Like the pavlova, Anzac biscuits have had to share the invented-here credits with our Australian cousins. Legend has it the biscuits were baked and sent to troops in World War I. Early versions of Anzac baking included cakes and other biscuits, so food historians haven't found printed recipes for the rolled oat and golden syrup biscuits we recognise today until the 1920s (first called Anzac Crispies). The biscuit was economical to make (no eggs), could survive long enough to make the sea journey to the troops, but was still filling and tasty.

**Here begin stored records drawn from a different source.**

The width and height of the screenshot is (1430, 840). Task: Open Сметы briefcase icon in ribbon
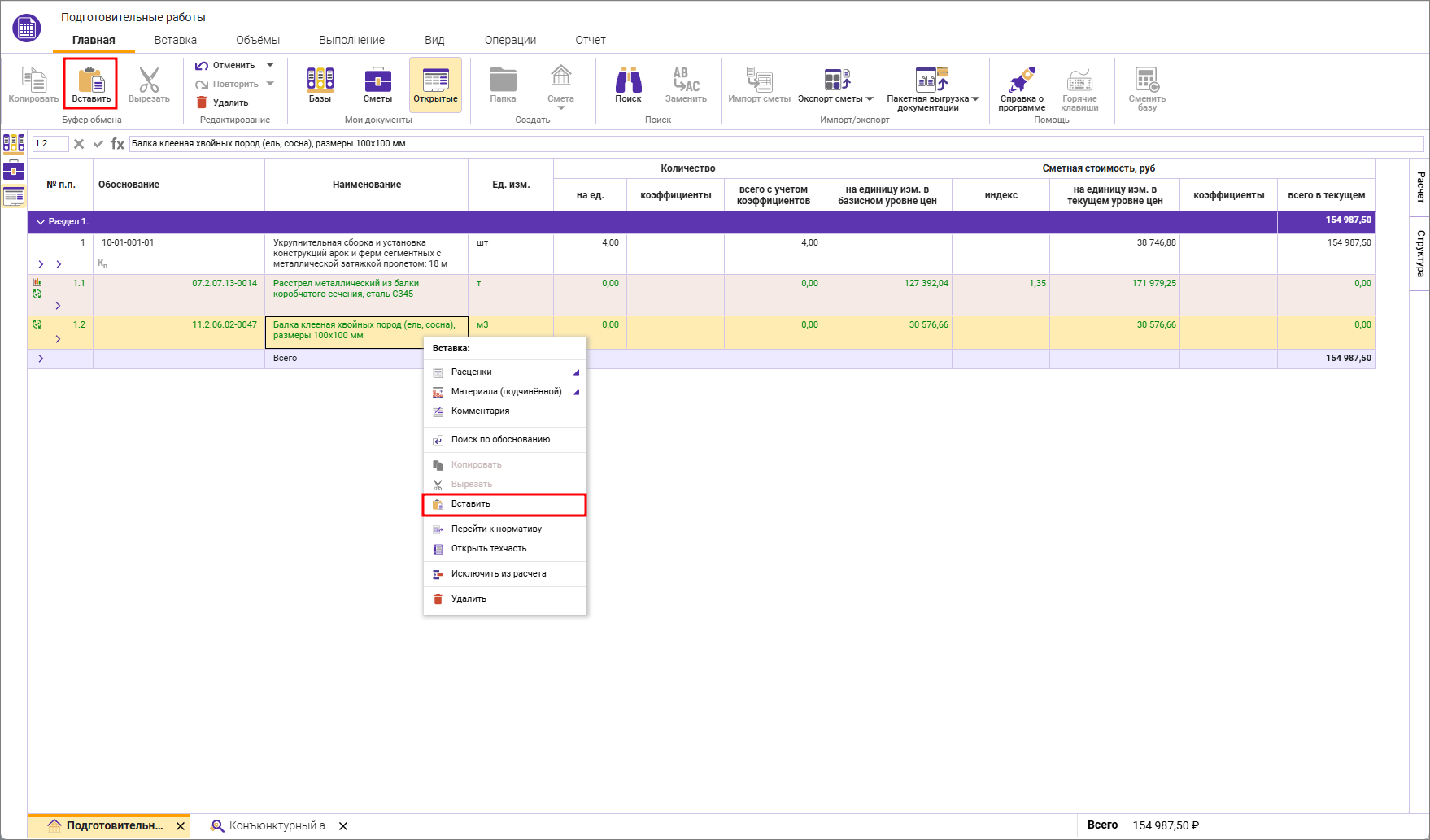click(x=377, y=81)
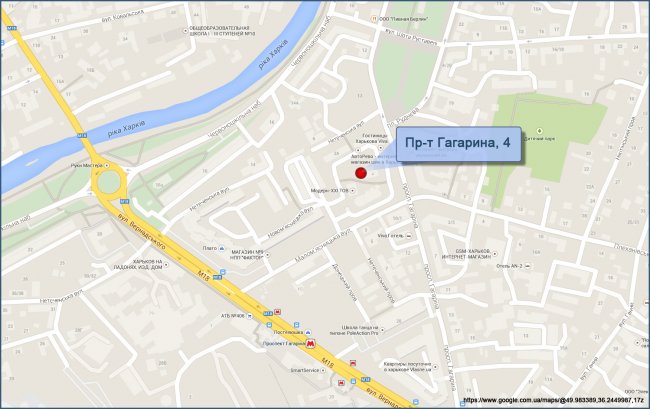Click the АТБ №406 shopping cart icon
650x409 pixels.
[249, 316]
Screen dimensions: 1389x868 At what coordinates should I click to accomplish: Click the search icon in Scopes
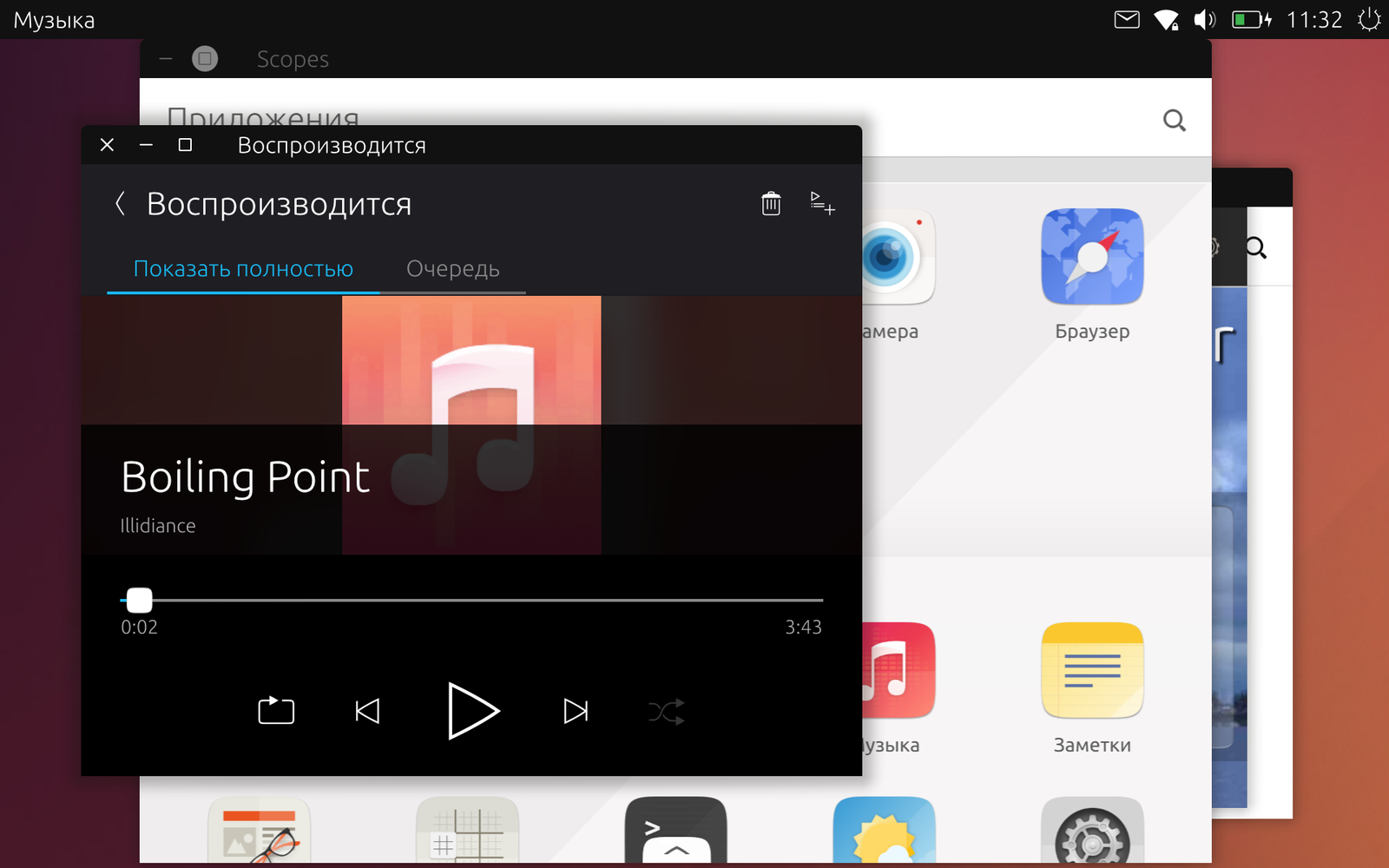point(1174,121)
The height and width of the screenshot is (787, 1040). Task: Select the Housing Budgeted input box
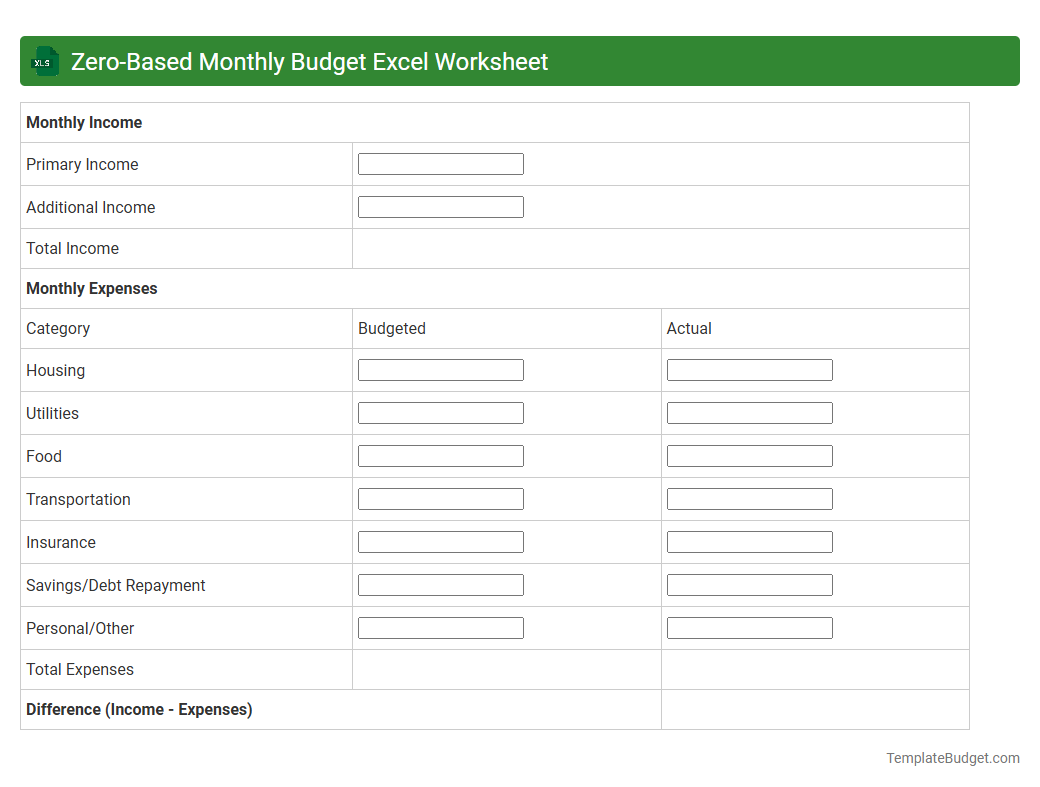coord(440,369)

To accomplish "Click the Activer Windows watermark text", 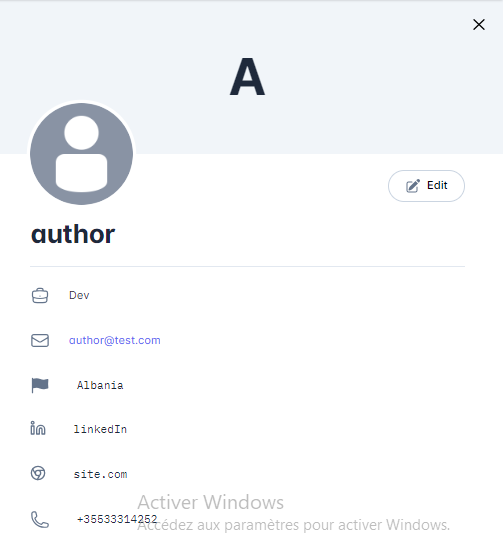I will click(211, 502).
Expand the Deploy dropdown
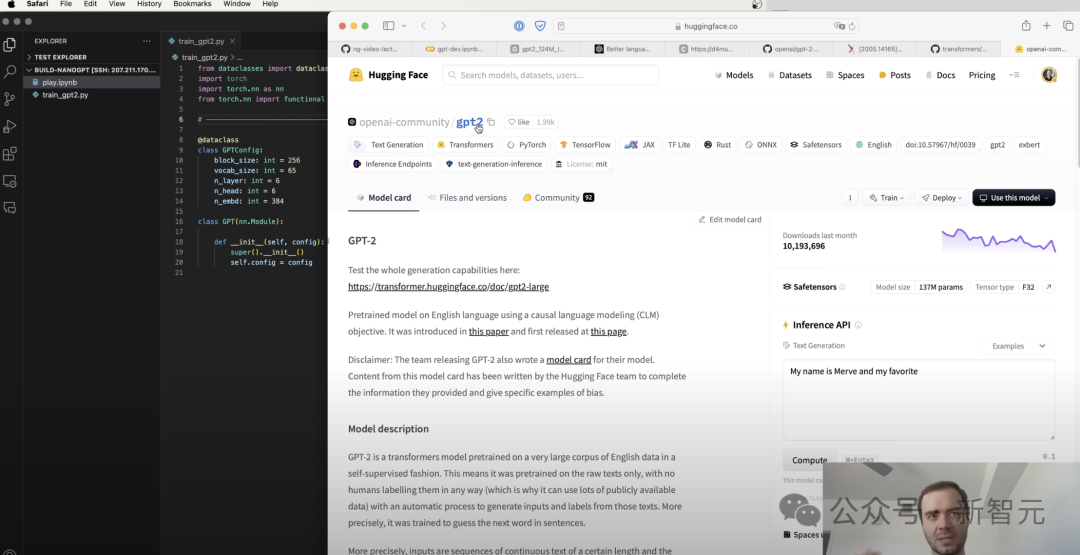This screenshot has width=1080, height=555. 942,198
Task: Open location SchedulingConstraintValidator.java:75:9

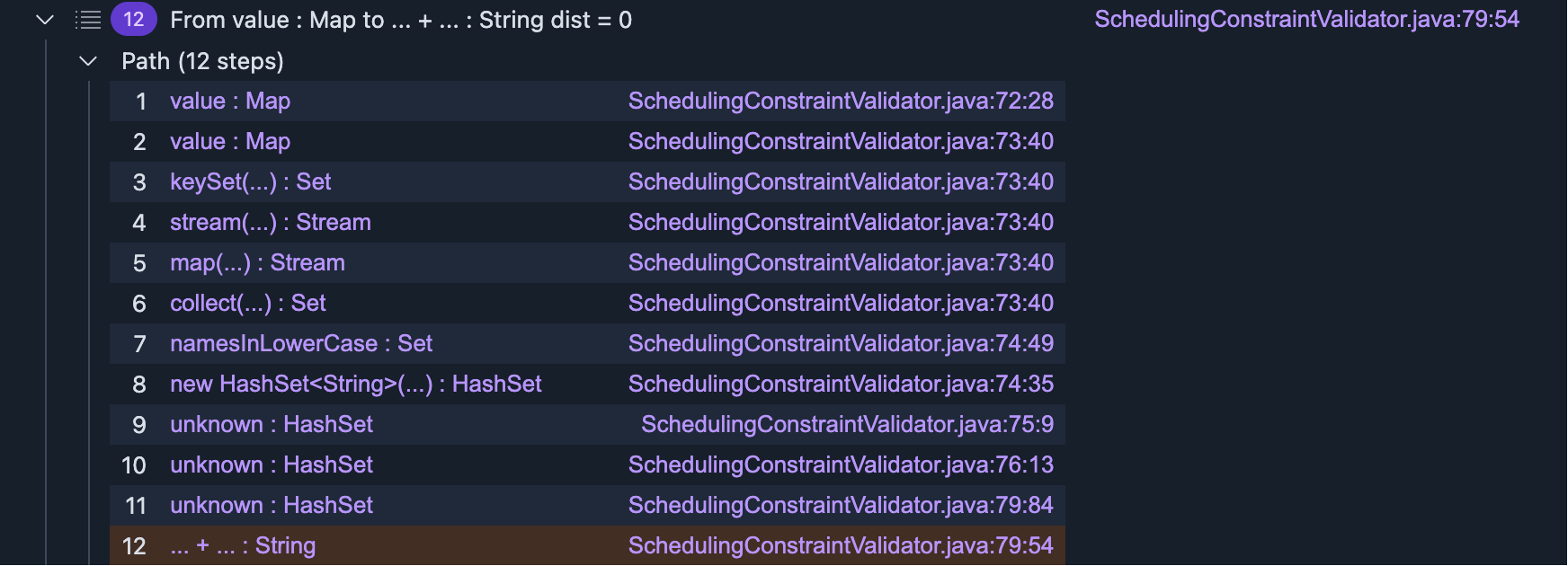Action: click(x=847, y=425)

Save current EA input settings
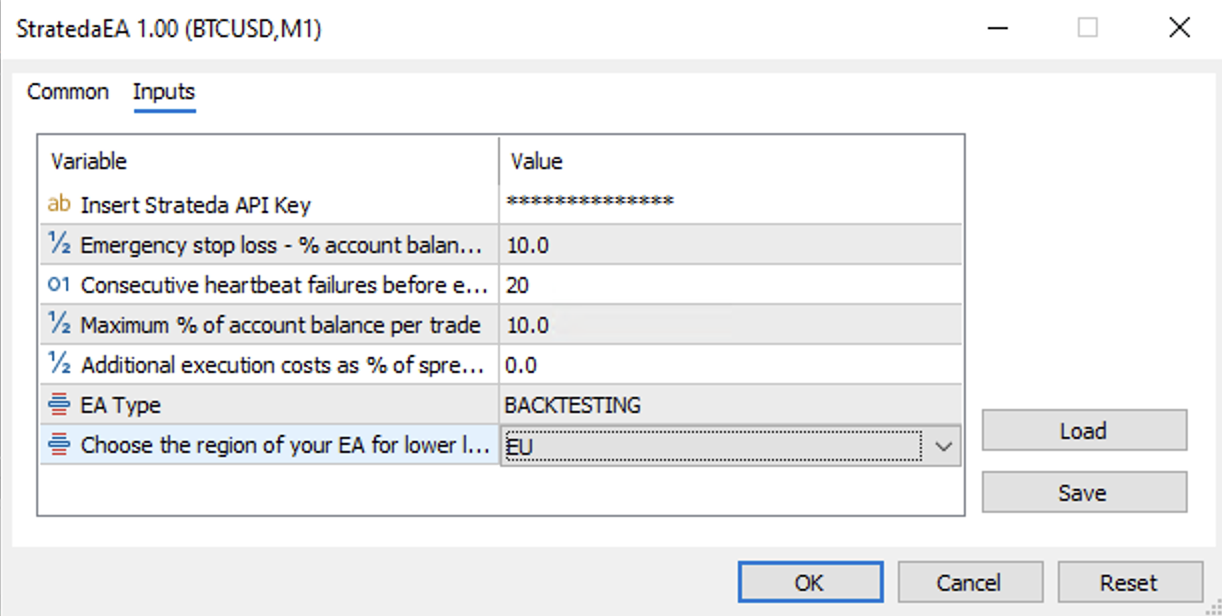point(1084,492)
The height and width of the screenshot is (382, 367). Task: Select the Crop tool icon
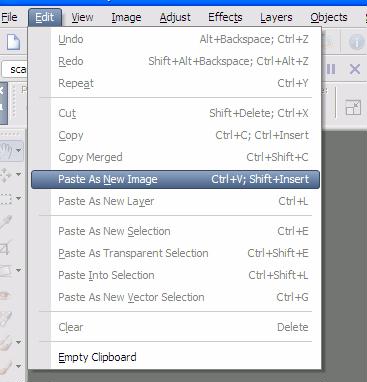6,247
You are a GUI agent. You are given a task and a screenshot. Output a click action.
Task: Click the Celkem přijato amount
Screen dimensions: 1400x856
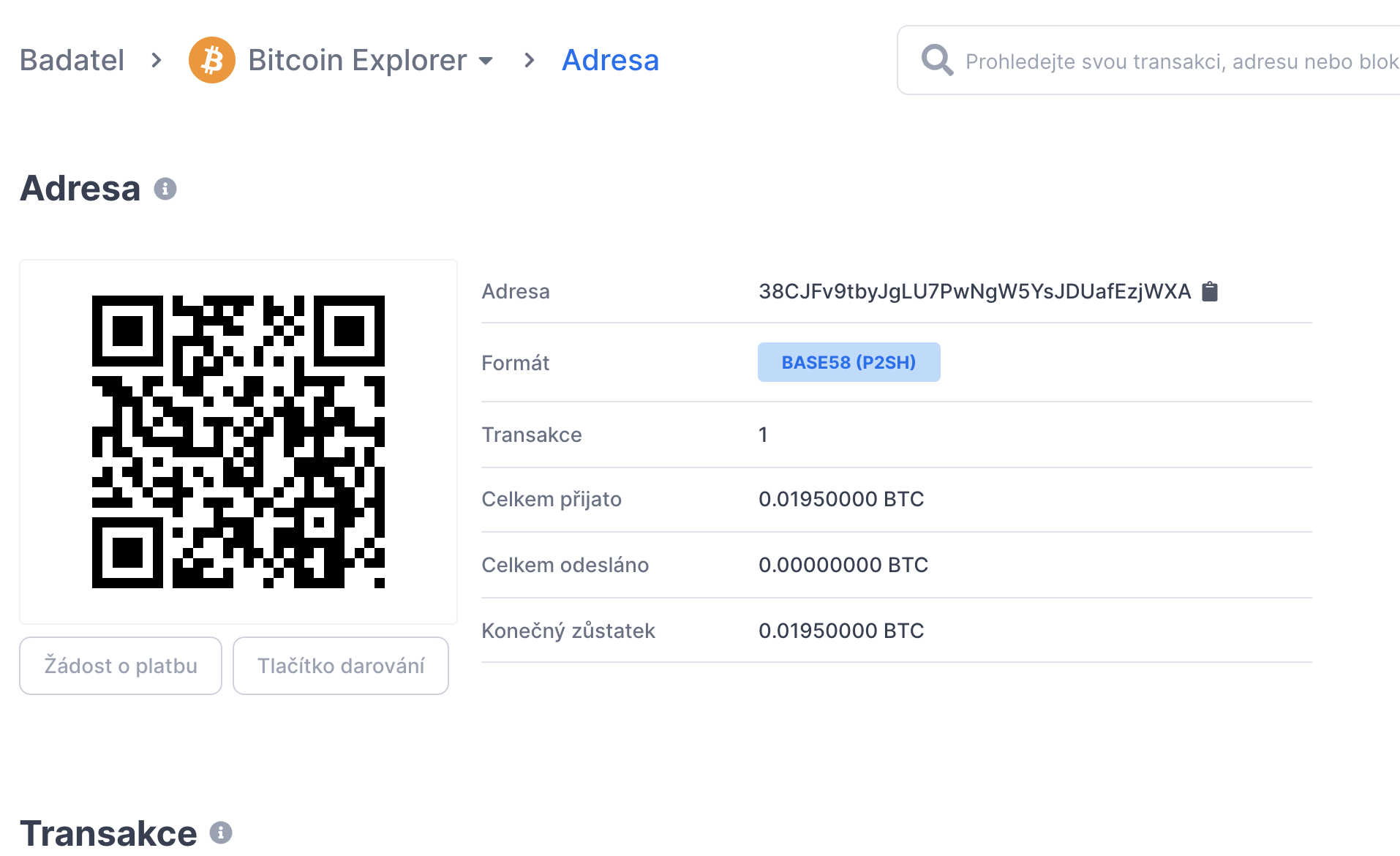(x=841, y=499)
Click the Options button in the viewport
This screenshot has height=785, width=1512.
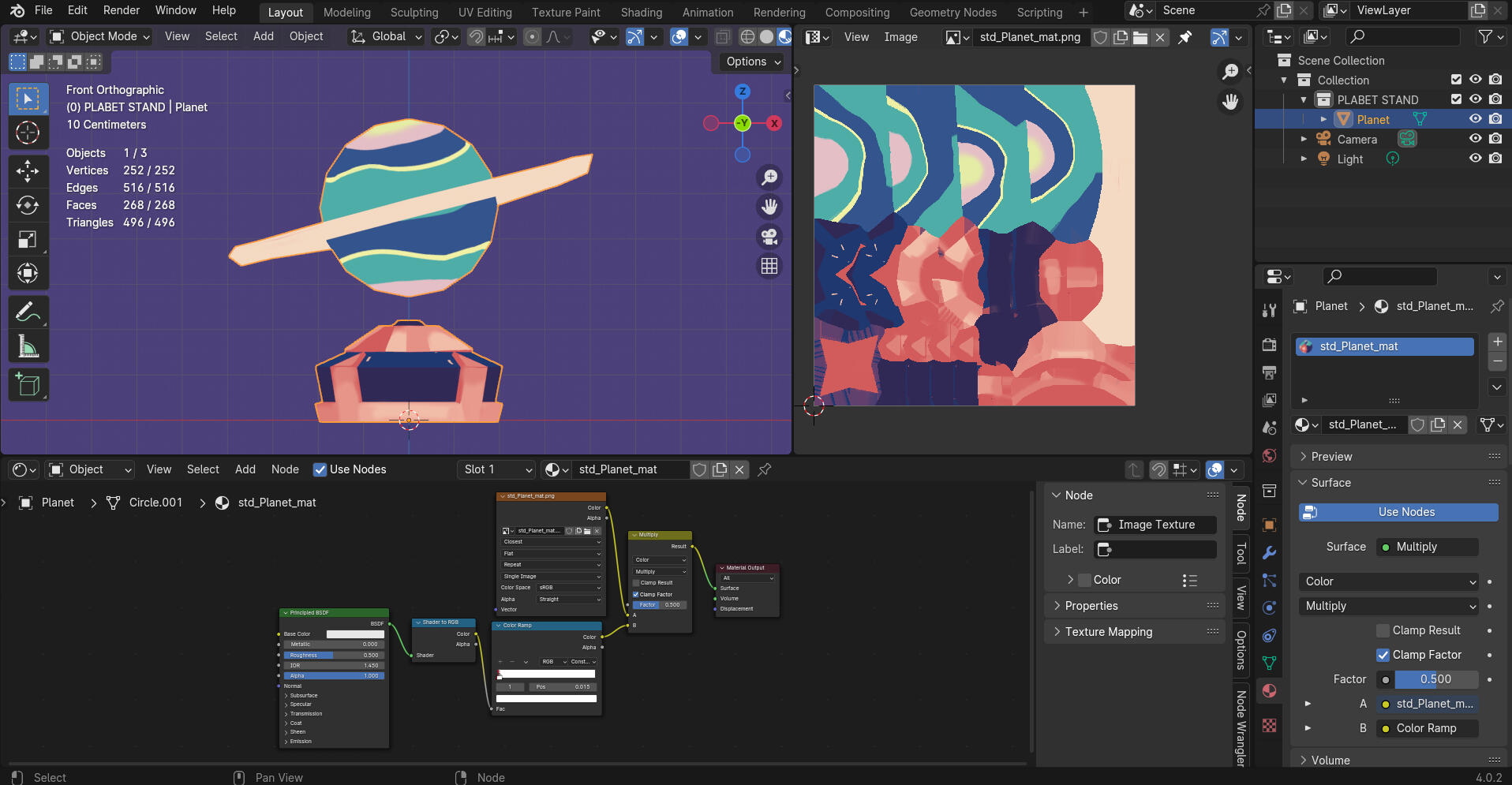tap(753, 62)
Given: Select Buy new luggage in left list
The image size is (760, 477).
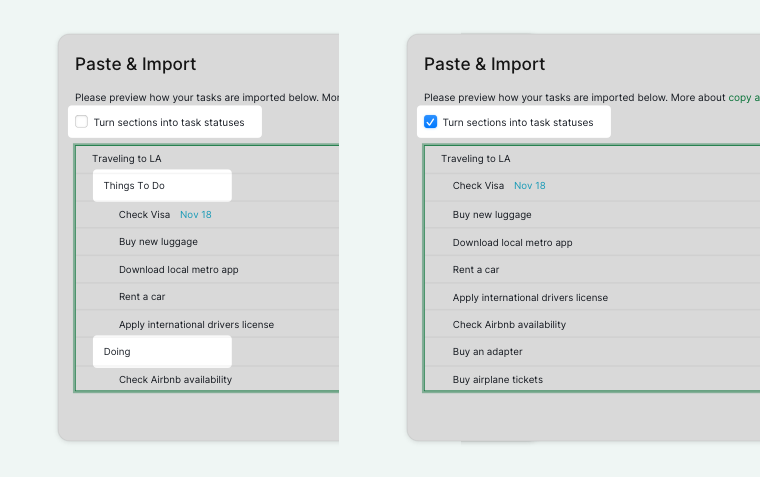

The essence of the biscuit is the buttery warmth of golden syrup with the tang of baking soda and chewy rolled oats and coconut. However, some people omit the coconut, some add new-fangled ingredients like sunflower or pumpkin seeds or cranberries, others cook the biscuit at a lower temperature for longer to vary the crunchy vs chewy texture. Try sandwiching small biscuits with a creamy chocolate filling, crumbling as a topping for fruit or using as a crust for a decadent cheesecake. Chelsea are celebrating the heritage of Anzac with a vintage golden syrup collectors' edition tin - with the recipe:
1 Melt 2 Tbs golden syrup, 1/2 cup raw sugar and 100g butter over a low heat.
2 Dissolve 1/2 tsp baking soda in 2 Tbs boiling water.
3 Add the baking soda liquid to the golden syrup mix together with 1/2 cup each of flour and coconut and 3/4 cup of rolled oats.
4 Some cooks add 1/3 cup mixed sunflower and pumpkin seeds. Spoon on a tray, flatten with a fork and bake for 12 minutes (or until golden) at 180 degrees.